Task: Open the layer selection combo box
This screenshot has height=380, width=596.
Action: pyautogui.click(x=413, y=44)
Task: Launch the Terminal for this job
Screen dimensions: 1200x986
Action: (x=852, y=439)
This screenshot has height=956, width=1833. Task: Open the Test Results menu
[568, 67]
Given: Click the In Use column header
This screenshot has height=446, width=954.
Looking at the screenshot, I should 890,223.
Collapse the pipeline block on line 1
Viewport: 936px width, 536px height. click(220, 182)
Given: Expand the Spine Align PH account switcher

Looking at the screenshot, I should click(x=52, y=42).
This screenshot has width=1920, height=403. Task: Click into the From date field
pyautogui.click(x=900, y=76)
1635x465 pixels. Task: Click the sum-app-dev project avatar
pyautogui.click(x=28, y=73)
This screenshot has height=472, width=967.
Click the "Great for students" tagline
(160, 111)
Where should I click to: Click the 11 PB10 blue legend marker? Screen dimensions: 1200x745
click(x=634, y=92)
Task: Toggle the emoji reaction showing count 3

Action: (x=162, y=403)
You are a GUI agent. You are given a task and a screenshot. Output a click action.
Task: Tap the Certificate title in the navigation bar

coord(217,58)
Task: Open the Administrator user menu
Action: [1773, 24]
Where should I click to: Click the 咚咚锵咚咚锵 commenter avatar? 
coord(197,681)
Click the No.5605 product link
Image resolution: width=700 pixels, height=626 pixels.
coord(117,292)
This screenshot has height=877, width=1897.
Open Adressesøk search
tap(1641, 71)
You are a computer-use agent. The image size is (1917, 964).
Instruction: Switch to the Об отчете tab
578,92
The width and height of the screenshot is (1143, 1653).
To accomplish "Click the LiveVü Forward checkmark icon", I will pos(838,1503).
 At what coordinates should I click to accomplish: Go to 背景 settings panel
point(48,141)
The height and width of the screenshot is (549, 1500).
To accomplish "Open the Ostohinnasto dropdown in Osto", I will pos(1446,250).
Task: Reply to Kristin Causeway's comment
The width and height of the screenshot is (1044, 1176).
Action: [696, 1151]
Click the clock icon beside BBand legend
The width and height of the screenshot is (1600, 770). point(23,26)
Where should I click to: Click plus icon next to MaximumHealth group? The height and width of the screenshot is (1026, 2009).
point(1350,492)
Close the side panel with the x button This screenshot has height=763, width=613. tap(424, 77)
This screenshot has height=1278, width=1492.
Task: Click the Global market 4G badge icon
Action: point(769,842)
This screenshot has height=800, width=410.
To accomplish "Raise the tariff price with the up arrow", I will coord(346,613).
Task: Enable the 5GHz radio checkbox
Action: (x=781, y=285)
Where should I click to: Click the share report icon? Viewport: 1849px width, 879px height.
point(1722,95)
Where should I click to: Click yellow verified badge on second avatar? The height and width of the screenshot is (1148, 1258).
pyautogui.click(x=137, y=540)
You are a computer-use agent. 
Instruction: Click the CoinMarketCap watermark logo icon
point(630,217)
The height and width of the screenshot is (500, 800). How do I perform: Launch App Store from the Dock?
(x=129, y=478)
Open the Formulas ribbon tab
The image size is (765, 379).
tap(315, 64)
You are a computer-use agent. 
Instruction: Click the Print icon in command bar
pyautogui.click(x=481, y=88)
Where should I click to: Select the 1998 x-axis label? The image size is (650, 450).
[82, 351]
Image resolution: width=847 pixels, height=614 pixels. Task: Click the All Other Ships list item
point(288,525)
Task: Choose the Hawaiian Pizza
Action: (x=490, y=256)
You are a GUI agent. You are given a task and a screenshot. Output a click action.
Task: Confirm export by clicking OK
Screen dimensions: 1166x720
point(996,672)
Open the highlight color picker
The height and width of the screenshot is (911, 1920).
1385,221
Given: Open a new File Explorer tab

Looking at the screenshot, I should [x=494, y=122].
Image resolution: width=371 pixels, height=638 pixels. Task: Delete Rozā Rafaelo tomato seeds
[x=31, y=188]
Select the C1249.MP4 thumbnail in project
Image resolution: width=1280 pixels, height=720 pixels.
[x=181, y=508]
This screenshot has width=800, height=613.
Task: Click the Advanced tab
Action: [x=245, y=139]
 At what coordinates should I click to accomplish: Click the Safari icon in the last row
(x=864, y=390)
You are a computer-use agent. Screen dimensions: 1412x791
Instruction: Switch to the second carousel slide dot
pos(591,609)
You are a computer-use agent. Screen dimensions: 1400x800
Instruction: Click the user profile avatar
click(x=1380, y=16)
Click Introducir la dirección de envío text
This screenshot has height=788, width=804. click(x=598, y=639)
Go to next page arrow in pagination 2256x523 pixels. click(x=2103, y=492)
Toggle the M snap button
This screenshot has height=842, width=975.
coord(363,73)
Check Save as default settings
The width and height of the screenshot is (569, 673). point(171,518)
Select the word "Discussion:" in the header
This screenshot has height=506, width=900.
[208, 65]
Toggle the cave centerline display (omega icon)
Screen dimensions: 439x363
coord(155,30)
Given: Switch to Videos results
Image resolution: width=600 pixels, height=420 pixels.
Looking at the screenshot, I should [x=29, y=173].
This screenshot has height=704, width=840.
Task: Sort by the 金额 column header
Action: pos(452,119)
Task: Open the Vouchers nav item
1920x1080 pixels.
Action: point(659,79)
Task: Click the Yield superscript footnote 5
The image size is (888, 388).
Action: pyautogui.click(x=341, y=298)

--

» **WHAT YOU HAVE TO DO**
Please give an exact copy of the entries above, from the line with "Given: Expand the" down to the line with "Task: Reply to Kristin Causeway's comment", inclusive, and nothing else.

» **RESPONSE**
Given: Expand the Spine Align PH account switcher

Looking at the screenshot, I should click(x=52, y=42).
This screenshot has width=1920, height=403. Task: Click into the From date field
pyautogui.click(x=900, y=76)
1635x465 pixels. Task: Click the sum-app-dev project avatar
pyautogui.click(x=28, y=73)
This screenshot has height=472, width=967.
Click the "Great for students" tagline
(160, 111)
Where should I click to: Click the 11 PB10 blue legend marker? Screen dimensions: 1200x745
click(x=634, y=92)
Task: Toggle the emoji reaction showing count 3

Action: (x=162, y=403)
You are a GUI agent. You are given a task and a screenshot. Output a click action.
Task: Tap the Certificate title in the navigation bar

coord(217,58)
Task: Open the Administrator user menu
Action: [1773, 24]
Where should I click to: Click the 咚咚锵咚咚锵 commenter avatar? 
coord(197,681)
Click the No.5605 product link
Image resolution: width=700 pixels, height=626 pixels.
coord(117,292)
This screenshot has height=877, width=1897.
Open Adressesøk search
tap(1641, 71)
You are a computer-use agent. The image size is (1917, 964).
Instruction: Switch to the Об отчете tab
578,92
The width and height of the screenshot is (1143, 1653).
To accomplish "Click the LiveVü Forward checkmark icon", I will pos(838,1503).
 At what coordinates should I click to accomplish: Go to 背景 settings panel
point(48,141)
The height and width of the screenshot is (549, 1500).
To accomplish "Open the Ostohinnasto dropdown in Osto", I will pos(1446,250).
Task: Reply to Kristin Causeway's comment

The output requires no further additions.